How TrainingSession Manages Checkpoint State and Training Progress in ONNX Runtime

The TrainingSession class maintains a non-owning pointer to a CheckpointState struct and exposes SetStateTensors, GetStateTensors, and SaveCheckpoint APIs to persist model weights, optimizer slots, and training metadata, enabling deterministic pause-and-resume functionality.

The ONNX Runtime training framework provides a robust checkpointing mechanism through the TrainingSession class (and its pipeline-aware derivative PipelineTrainingSession). Understanding how TrainingSession manages checkpoint state and training progress is essential for implementing fault-tolerant training loops and experiment reproducibility. This article examines the three-layer architecture—from the in-memory CheckpointState container to the session-level tensor management APIs—that makes flexible checkpoint management possible.

The Three-Layer Architecture of Checkpoint Management

The checkpoint system in onnxruntime::training::TrainingSession is organized into three tightly-coupled layers that separate storage, retrieval, and orchestration concerns.

CheckpointState Container

At the core is the CheckpointState struct defined in [orttraining/training_api/checkpoint.h](https://github.com/microsoft/onnxruntime/blob/main/orttraining/orttraining/training_api/checkpoint.h). This in-memory container holds everything required to resume training:

struct CheckpointState {
  ModuleCheckpointState   module_checkpoint_state;      // Model weights & non-trainable tensors
  OptimizerCheckpointState optimizer_checkpoint_state; // Moments, learning-rate state, etc.
  PropertyBag               property_bag;              // User-defined scalars (epoch, loss, etc.)
  bool                      has_external_data = false;
};

The module_checkpoint_state and optimizer_checkpoint_state are populated by the Module and Optimizer components when saving, and repopulate the graph when loading.

Session-Level Checkpoint API

The TrainingSession provides high-level helpers to move tensors between the graph and the checkpoint container.
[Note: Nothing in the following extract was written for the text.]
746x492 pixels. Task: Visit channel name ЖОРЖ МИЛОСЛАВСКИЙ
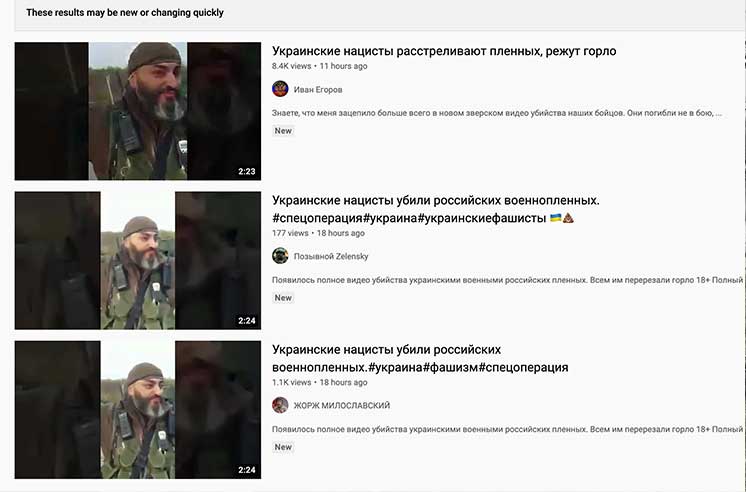point(342,405)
Key methods declared in [orttraining/core/session/training_session.h](https://github.com/microsoft/onnxruntime/blob/main/orttraining/orttraining/core/session/training_session.h) include:

  • SetStateTensors – Copies user-supplied tensors into the session's initialized state
  • GetStateTensors – Retrieves all model and optimizer tensors
  • GetOptimizerState – Returns optimizer slots grouped by weight name
  • GetModelState – Extracts trainable parameters with optional mixed-precision weights
  • GetPartitionInfoMap – Handles distributed training shard mappings

Implementations reside in orttraining/core/session/training_session.cc.

Training-Loop Orchestration

The session drives training progress through methods defined in [orttraining/training_api/training_session.h](https://github.com/microsoft/onnxruntime/blob/main/orttraining/orttraining/training_api/training_session.h):

  • OptimizerStep – Updates weights and optimizer moments
  • SetLearningRate / GetLearningRate – Direct LR manipulation
  • SchedulerStep – Advances the learning-rate scheduler
  • Run – Executes forward/backward passes (overridden from base Session)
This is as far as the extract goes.